My Uncle Dick and his wife Joanruth then told me about living in Kenya for three months with no running water, showing me pictures of “drinking water” the color of toxic waste and of how they learned that what they thought they truly needed, such as electricity or a working toilet, they really didn’t. They described this as something nice to come home to but also something they learned to appreciate once they lived without it for awhile.

And they showed me a brochure they put together and told me about a website some friends helped them put together. They told me how, unlike other organizations, in which administrative costs soon begin to siphon off funds (and buy Landrovers?) their organization sends each penny it gets directly to Kenyans with all the administrative costs provided by volunteers like themselves.

I also liked what they told me about their affiliations with churches.

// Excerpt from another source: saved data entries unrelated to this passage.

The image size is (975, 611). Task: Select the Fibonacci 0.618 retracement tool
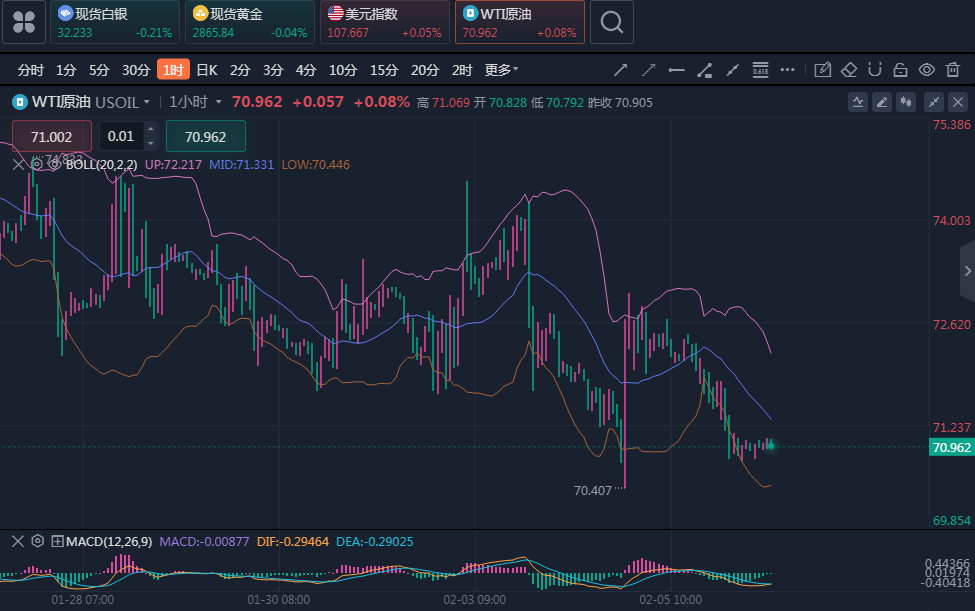[760, 70]
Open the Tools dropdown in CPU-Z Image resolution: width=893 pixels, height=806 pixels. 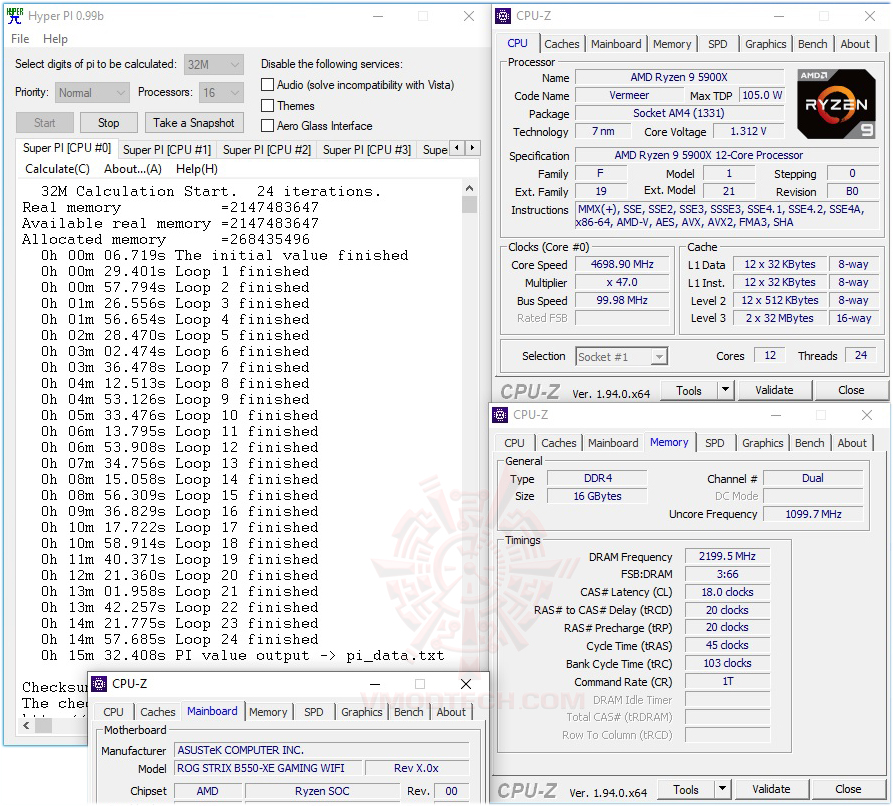click(697, 390)
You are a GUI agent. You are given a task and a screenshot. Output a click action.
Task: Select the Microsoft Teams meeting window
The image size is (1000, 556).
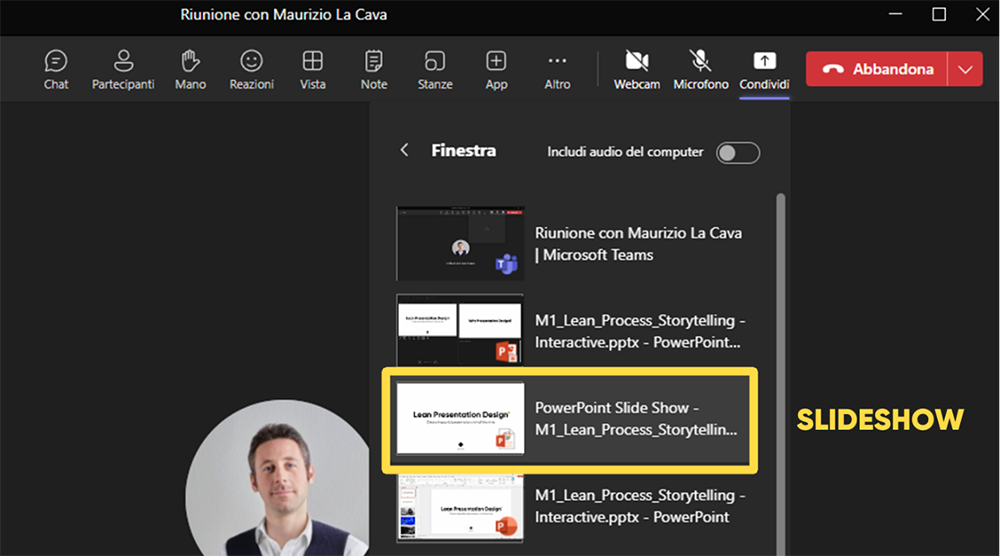(570, 243)
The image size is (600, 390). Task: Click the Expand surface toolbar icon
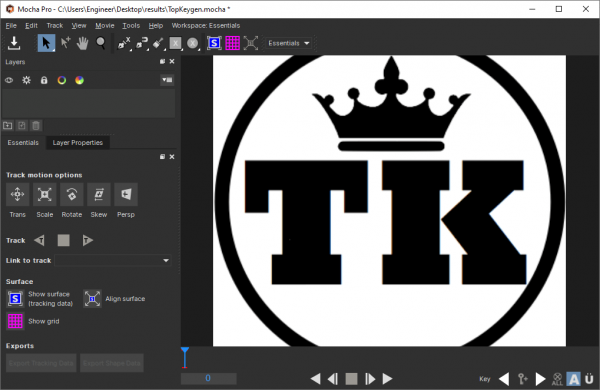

They described how, understandably, people who find out they spent three months in Africa believe that they “must have been on a church mission.”

But they weren’t.

Their organization is not affiliated with a church and neither was their stay in the village. I appreciated this because it shows me that their aren’t “strings attached” to the contributions and that no Kenyan child will have to pray before drinking a cup of clean water, unless he or she wants to.

Don’t get me wrong. I’m not saying that prayer is bad or that churches don’t do amazing work. I just think that, just as our founders believed a great nation was built on the separation of church and state, a great giving organization is built on the separation of aid and belief.

I know this post doesn’t fit into a law-related blawg very well. I just know that, just as my uncle and his wife heard a calling and later found a cause, perhaps there are people out there who want to help.

I wish I could go there and work, or write a huge check, but I can’t. I’ll give what I can, but thought that the least I could do was to tell this story and spread the word.

Perhaps there’s someone out there feeling, as Warren Schmidt did, “pretty small in the big scheme of things” and wanting to act on his or her wish that “the most you can hope for is to make some kind of difference.”

Maybe there’s someone who’s sick of seeing Saabs in United Way parking lots and able to give but as yet unwilling, suspicious, as I often am, about where the gift will land and who it will truly help.

Trust me; my uncle and his wife have labored in the place they’re now trying to assist. If you want to email me to talk with them directly, they’re the kind of people who would gladly call you up and answer questions about where the money will go, no matter whether you drive a Saab or a Schwinn.

They lived with the people they’re now trying to help and they’re making a real difference, ensuring that despite all the “starfish” dying on the beaches of this world that they “made a real difference for that one” village in Kenya where the water runs green instead of clear.